= YOUR INSTRUCTIONS =
Your task is to copy the lines of the data below from the line holding "Task: View analytics for tweet 68" through the line holding "656x694 pixels.", inclusive, exactly and with nothing added.

= DATA PROVIDED =

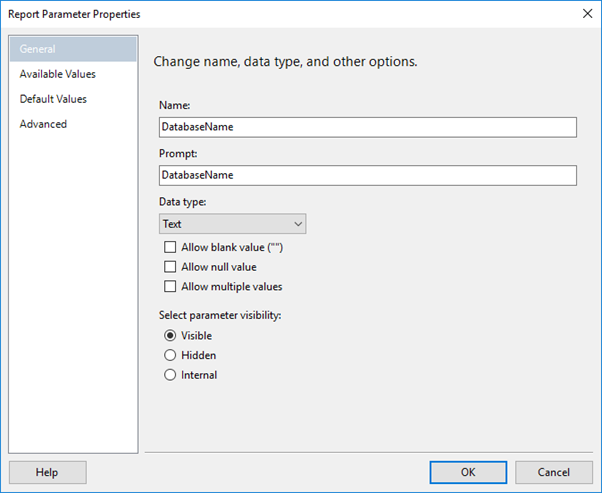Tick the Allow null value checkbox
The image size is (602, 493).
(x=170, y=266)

--

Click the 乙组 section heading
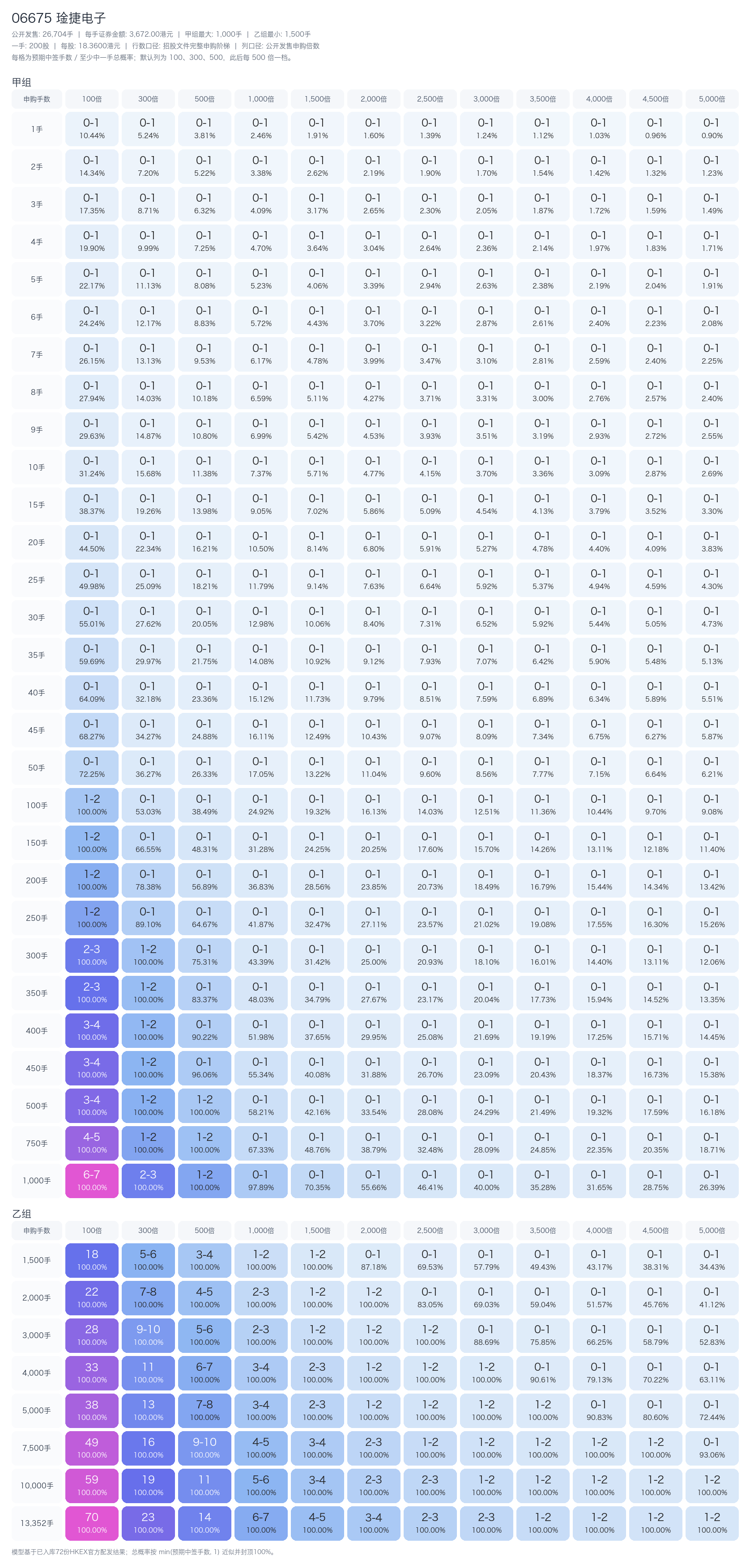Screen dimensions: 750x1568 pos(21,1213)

---

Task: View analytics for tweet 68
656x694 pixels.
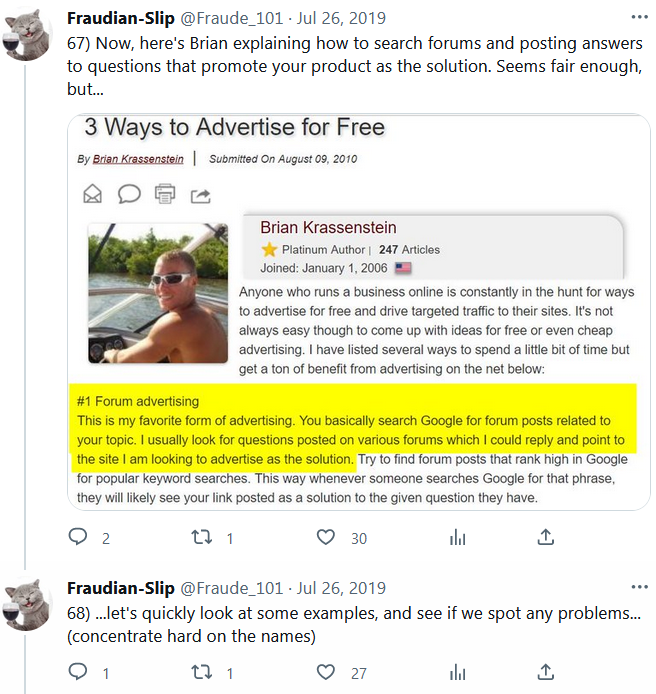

= EXERCISE RESPONSE =
Task: View analytics for tweet 68
656x694 pixels.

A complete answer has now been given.